Spacecraft properties
- Spacecraft: Soyuz-TM
- Spacecraft type: Soyuz-TM
- Manufacturer: Energia

Crew
- Crew size: 3
- Launching: Viktor Afanasyev Claudie Haigneré Konstantin Kozeyev
- Landing: Yuri Gidzenko Roberto Vittori Mark Shuttleworth
- Callsign: Uran

Start of mission
- Launch date: October 21, 2001, 08:59:35 UTC
- Rocket: Soyuz-U
- Launch site: Baikonur, Site 1/5
- Contractor: Progress

End of mission
- Landing date: May 5, 2002, 03:51:53 UTC
- Landing site: 26 kilometres (16 mi) SE of Arkalyk

Orbital parameters
- Reference system: Geocentric
- Regime: Low Earth
- Perigee altitude: 191 kilometres (119 mi)
- Apogee altitude: 227 kilometres (141 mi)
- Inclination: 51.7 degrees
- Period: 88.4 minutes

Docking with ISS
- Docking port: Zarya nadir
- Docking date: 23 October 2001 10:44 UTC
- Undocking date: 20 April 2002 09:16 UTC
- Time docked: 178d 22h 32m

Docking with ISS (Relocation)
- Docking port: Pirs nadir
- Docking date: 20 April 2002 09:37 UTC
- Undocking date: 5 May 2002 00:31 UTC
- Time docked: 14d 14h 54m

= Soyuz TM-33 =

2001 Russian crewed spaceflight to the ISS

Soyuz TM-33 was a crewed Russian spaceflight which launched on October 21, 2001, on the Soyuz-U launch vehicle. It carried Russian cosmonauts Viktor Afanasyev, Konstantin Kozeyev, and French cosmonaut Claudie Haigneré to the International Space Station.
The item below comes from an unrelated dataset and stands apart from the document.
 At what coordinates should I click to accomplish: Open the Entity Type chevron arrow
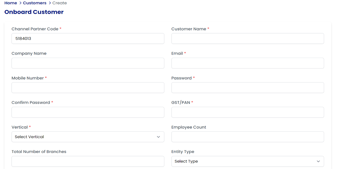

The European segment of the mission was called "Andromède".

==Crew==

| Position | Launching crew | Landing crew |
|---|---|---|
| Commander | Viktor Afanasyev, RSA Fourth and last spaceflight | Yuri Gidzenko, RSA Third and last spaceflight |
| Flight Engineer | Claudie Haigneré, ESA Second and last spaceflight | Roberto Vittori, ESA First spaceflight |
| Flight Engineer/Spaceflight Participant | Konstantin Kozeyev, RSA Only spaceflight | Mark Shuttleworth, SA Only spaceflight Tourist |

==Docking with ISS==
- Docked to ISS: October 23, 2001, 10:44 UTC (to nadir port of Zarya)
- Undocked from ISS: April 20, 2002, 09:16 UTC (from nadir port of Zarya)
- Docked to ISS: April 20, 2002, 09:37 UTC (to Pirs module)
- Undocked from ISS: May 5, 2002, 00:31 UTC (from Pirs module)

==Mission highlights==
14th crewed mission to ISS.

Soyuz TM-33 is a Russian astronaut-transporting spacecraft that was launched by a Soyuz-U rocket from Baikonur at 08:59 UT on 21 October 2001. It carried two Russian and one French astronaut to the International Space Station (ISS). It docked with the ISS at 10:44 UT on 23 October. This new crew spent eight days on the ISS, and returned on the older Soyuz TM-32 at 04:59 UT on 31 October. The new Soyuz remained docked as a lifeboat craft for the then current crew of three (two Russian and one American) astronauts.